- Problem statement: In the forum post on combined string/file handling below, list every field name that appears in parentheses on the first line of the archive header.

- Source document:
Combined String/File Handling

Posted on 2003-10-29
Last Modified: 2010-04-15
I've prototyped a program in Python that groups files (ie, tar replacement) and I'm about to start with the real version, which will be in C. For reference, this is the header for the archives:

0#(creation date)#(creation time)#(creator name)#
(number of files)#(file 1's size)#(file 2's size)#...#(file n's size)#
0#(file 1's path)#(file 2's path)#...#(file n's path)#

Then it's a straight file system of the files. And the footer is just "## (eof):".
What I need to do is split the archive by that weird line in the header then take the line with the file sizes and use that to split up the actual data of the archive itself. (Ex: if file 1 is 30 bytes long, it reads 30 bytes into the data and gets the filename from line 3 of the header and writes the file.)

What I need from everyone else is either links to a good site to learn string handling in C, or sample code on string handling. I'll accept C++, but I'm trying to stay C. I'll put everyone's name who helps in the credits. :) (I'm calling this mar and so far makes smaller, more efficient files than tar.)

Stored dataset items

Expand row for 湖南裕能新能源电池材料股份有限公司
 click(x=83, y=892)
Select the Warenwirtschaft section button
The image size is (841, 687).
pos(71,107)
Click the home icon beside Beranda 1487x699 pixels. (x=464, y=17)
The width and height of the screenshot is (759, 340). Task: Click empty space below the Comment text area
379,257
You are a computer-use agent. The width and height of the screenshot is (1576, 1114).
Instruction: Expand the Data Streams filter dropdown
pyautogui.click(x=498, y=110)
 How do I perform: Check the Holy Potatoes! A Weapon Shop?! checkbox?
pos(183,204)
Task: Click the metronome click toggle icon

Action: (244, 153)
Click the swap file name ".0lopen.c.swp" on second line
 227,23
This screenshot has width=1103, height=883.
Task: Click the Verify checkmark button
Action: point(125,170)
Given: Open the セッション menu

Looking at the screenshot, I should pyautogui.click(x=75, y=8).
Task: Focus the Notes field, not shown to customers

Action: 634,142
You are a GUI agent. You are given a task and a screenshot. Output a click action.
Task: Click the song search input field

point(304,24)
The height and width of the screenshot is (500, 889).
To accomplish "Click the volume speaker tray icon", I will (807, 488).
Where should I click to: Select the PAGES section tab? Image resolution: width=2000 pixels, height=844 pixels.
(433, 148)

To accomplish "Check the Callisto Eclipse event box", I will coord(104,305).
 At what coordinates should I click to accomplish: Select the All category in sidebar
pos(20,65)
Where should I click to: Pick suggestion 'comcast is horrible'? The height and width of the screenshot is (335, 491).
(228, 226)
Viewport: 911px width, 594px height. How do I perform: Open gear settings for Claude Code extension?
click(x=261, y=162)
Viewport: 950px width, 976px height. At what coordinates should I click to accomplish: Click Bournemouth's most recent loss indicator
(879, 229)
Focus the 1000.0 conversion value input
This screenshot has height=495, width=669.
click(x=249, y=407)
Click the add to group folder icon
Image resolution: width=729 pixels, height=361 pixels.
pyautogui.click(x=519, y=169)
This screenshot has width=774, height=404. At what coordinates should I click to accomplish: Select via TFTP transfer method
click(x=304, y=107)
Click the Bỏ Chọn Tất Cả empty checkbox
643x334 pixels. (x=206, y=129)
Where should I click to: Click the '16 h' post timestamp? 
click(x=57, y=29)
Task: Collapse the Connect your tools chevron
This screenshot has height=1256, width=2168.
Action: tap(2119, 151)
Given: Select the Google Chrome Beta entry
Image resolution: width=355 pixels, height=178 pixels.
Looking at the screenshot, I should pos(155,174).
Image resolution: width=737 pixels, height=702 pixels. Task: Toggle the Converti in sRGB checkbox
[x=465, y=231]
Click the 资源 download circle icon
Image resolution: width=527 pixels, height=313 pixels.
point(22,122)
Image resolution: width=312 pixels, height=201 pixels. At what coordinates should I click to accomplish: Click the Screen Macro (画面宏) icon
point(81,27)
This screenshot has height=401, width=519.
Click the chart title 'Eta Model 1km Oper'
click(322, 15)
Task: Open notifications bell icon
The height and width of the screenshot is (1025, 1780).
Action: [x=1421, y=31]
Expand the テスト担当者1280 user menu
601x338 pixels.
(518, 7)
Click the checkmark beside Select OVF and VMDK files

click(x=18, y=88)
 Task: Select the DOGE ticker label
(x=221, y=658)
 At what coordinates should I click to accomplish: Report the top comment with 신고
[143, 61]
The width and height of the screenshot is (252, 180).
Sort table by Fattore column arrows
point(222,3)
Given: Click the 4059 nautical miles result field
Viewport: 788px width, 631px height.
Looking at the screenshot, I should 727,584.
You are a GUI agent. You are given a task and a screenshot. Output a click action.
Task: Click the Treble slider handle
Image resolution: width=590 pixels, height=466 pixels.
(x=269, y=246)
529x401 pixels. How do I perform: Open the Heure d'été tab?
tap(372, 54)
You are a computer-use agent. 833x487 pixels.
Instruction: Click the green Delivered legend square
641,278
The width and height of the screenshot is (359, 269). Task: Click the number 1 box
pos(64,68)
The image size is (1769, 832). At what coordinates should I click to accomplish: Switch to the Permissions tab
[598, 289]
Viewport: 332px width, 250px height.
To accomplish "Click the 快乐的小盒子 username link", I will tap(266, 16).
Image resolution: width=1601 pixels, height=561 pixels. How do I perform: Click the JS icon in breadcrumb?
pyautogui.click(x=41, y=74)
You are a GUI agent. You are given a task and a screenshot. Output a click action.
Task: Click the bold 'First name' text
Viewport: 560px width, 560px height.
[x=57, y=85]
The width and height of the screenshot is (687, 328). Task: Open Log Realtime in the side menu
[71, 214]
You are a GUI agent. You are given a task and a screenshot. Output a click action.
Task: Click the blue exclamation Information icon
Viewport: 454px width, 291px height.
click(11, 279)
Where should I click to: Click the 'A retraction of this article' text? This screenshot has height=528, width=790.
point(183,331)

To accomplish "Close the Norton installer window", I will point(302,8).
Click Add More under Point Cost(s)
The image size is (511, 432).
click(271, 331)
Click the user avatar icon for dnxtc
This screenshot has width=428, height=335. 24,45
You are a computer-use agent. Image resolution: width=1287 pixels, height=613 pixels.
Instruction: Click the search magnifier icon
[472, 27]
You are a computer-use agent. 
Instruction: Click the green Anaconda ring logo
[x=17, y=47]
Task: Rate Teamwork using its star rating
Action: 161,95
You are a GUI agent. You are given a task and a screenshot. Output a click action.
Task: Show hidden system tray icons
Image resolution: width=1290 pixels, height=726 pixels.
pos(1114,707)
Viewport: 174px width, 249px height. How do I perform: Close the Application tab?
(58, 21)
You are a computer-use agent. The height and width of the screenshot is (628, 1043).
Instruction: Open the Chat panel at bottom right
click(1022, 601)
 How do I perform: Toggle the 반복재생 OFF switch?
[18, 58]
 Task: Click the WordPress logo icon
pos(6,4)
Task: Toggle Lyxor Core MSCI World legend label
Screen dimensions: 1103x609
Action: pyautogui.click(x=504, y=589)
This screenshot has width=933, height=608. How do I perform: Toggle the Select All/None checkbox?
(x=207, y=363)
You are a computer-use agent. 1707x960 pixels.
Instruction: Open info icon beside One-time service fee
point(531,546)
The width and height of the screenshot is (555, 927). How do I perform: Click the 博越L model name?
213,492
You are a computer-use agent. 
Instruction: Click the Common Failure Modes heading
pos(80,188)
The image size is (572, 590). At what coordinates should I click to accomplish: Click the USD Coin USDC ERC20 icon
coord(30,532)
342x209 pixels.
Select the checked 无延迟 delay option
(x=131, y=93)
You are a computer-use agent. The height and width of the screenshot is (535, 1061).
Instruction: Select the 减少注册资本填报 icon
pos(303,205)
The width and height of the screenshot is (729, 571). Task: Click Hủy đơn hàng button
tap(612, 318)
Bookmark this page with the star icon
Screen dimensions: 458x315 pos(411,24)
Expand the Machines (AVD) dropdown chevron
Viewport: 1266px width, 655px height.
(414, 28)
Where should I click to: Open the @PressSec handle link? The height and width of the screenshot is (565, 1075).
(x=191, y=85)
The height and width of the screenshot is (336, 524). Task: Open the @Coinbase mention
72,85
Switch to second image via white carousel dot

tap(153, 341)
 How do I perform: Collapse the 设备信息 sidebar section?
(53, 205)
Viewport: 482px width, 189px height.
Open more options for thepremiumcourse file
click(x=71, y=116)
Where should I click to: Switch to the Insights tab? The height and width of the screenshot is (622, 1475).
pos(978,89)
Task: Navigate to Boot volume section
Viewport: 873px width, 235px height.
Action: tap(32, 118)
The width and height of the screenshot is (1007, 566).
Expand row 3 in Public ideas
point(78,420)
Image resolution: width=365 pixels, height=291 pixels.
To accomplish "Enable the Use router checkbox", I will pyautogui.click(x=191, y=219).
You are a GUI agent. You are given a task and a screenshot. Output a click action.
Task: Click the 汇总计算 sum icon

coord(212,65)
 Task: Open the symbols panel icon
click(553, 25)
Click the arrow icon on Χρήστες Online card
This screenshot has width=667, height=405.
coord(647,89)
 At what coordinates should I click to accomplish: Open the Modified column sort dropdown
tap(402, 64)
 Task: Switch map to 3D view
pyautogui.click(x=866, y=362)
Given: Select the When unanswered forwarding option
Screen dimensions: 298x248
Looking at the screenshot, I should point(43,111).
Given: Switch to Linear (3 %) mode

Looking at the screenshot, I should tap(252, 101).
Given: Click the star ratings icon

- Output: creation date, creation time, creator name